[CONSIGNE 1]
Dans l'entretien, remplacez « déclic » par « tournant » et recopiez la partie qui commence par les mots « Mon père est » et se termine par « message subliminal ! ».

[TEXTE FOURNI]
Pierre-Henri Deballon coche toutes les cases de l’entrepreneur à succès : à la tête d’une startup, Weezevent, qui connaît une croissance continue, une victoire aux Grands Prix de l’Innovation, une incubation remarquée chez Paris&Co, dont il est désormais Président du Conseil d’Administration. Avec un regard bienveillant mais réaliste sur les défis qui attendent l’agence, il retrace le parcours de son entreprise, finalement assez similaire à celui de Paris&Co. Interview sans tabou.
D’où viens-tu et qu’est-ce qui t’a mené à l’entrepreneuriat ?
Mon père est entrepreneur et ce caractère m’a véritablement été transmis. C’est peut-être aussi du mimétisme, de faire le choix de la liberté : liberté d’entreprendre, de choisir son projet, d’être son propre patron, même si cette liberté implique beaucoup de contraintes, car au-delà de la vie quotidienne, votre projet vous habite. Le déclic est venu de l’un de mes premiers postes, dans lequel je conseillais des entrepreneurs. Mon supérieur hiérarchique m’avait dit : « on ne peut faire une belle trajectoire professionnelle que là où ses qualités s’expriment le mieux ». Je l’avais pris comme un conseil, mais c’était plutôt un message subliminal !
C’est à ce moment là qu’est née l’idée de Weezevent ?
J’avais monté un premier projet étudiant avec Sébastien, mon associé de toujours : Le Vélotour, qui permet de découvrir une ville de façon insolite à vélo. Aujourd’hui, c’est une entreprise qui rayonne dans 10 villes françaises. Nous avions très tôt fait le constat qu’il nous manquait un système de billetterie adapté à nos besoins. C’est là qu’est née l’envie de créer une société qui allait répondre aux besoins des organisateurs en cassant toutes les barrières que nous avions rencontrées. Nous voulions que la billetterie devienne un outil de meilleure connaissance du public des événements et plus un casse-tête pour les organisateurs. Nous avons créé Weezevent en 2008 et avons commencé à travailler dans un appartement à Paris, puis nous avons été hébergés à Noisy-le-Sec, avant d’être incubés à Nord Express. Nous sommes à Saint-Denis depuis que Vente Privée est entré au capital de Weezevent en 2015.
« Nous avons créé Weezevent en 2008 et avons commencé à travailler dans un appartement à Paris »
Comment commence ton aventure Paris&Co ?
L’aventure Paris&Co commence par les Grands Prix de l’Innovation de la Ville de Paris. Au lancement de Weezevent, nous avions comme politique de participer à tous les concours de startups pour faire grandir notre réseau. Nous avions senti que ce concours était bien structuré et son intitulé parle de lui-même. Nous avons eu la chance d’être finalistes, ce qui nous donnait déjà l’énorme avantage de prendre la parole et de défendre notre projet. J’étais convaincu qu’une fois devant le jury, nous aurions la capacité de montrer notre implication et toute l’énergie que nous déployions pour faire avancer notre entreprise. Cela a fonctionné, car malgré des contraintes techniques qui nous ont empêché de diffuser notre présentation, nous l’avions tellement bien préparée que le jury l’a probablement ressenti. Quand nous avons gagné, en 2010, nous étions en phase de levée de fonds. Et quelques semaines après, nous levions un million d’euros : une belle somme à l’époque ! Les Grands Prix de l’Innovation fonctionnent comme un tampon qui vient valider le modèle de l’entreprise.

[ENREGISTREMENTS]
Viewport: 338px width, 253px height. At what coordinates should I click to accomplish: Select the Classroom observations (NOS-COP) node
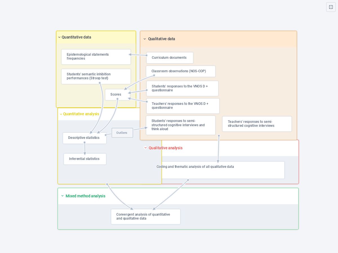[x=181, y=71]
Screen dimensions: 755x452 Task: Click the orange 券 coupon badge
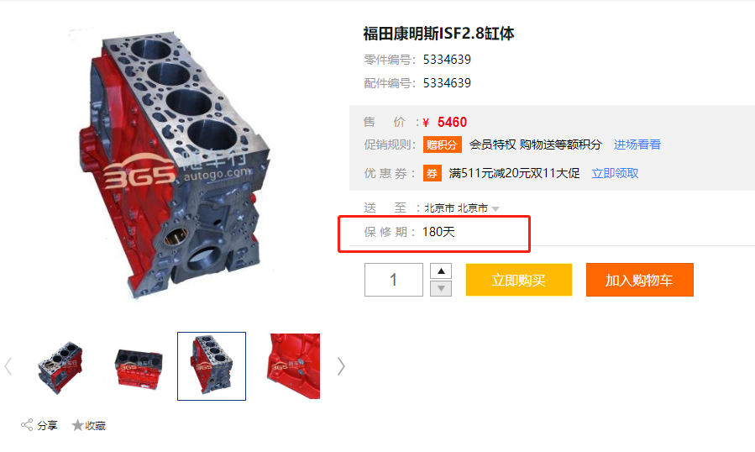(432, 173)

--

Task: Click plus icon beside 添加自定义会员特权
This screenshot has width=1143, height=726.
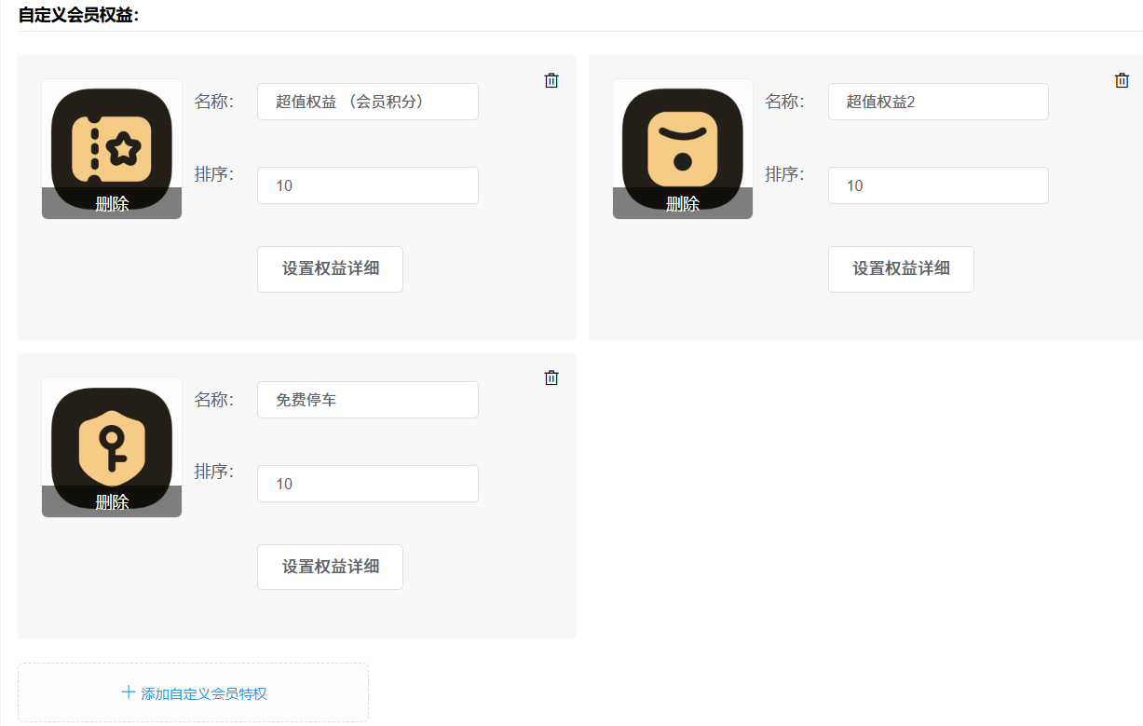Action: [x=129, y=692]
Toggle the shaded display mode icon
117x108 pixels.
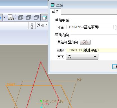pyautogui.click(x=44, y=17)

[CONSIGNE 2]
Présentez sous forme de liste JSON de chaînes la partie des enregistrements qui commence par la ligne contenant « Toggle the shaded display mode icon » et se termine par celle contenant « pyautogui.click(x=44, y=17) », ces deux lignes comprises. Mettez une chaîne par ligne, écartez les lignes vides et laissez les images de côté.

[RÉPONSE COMPLÈTE 1]
Mon père est entrepreneur et ce caractère m’a véritablement été transmis. C’est peut-être aussi du mimétisme, de faire le choix de la liberté : liberté d’entreprendre, de choisir son projet, d’être son propre patron, même si cette liberté implique beaucoup de contraintes, car au-delà de la vie quotidienne, votre projet vous habite. Le tournant est venu de l’un de mes premiers postes, dans lequel je conseillais des entrepreneurs. Mon supérieur hiérarchique m’avait dit : « on ne peut faire une belle trajectoire professionnelle que là où ses qualités s’expriment le mieux ». Je l’avais pris comme un conseil, mais c’était plutôt un message subliminal !

[RÉPONSE COMPLÈTE 2]
[
  "Toggle the shaded display mode icon",
  "117x108 pixels.",
  "pyautogui.click(x=44, y=17)"
]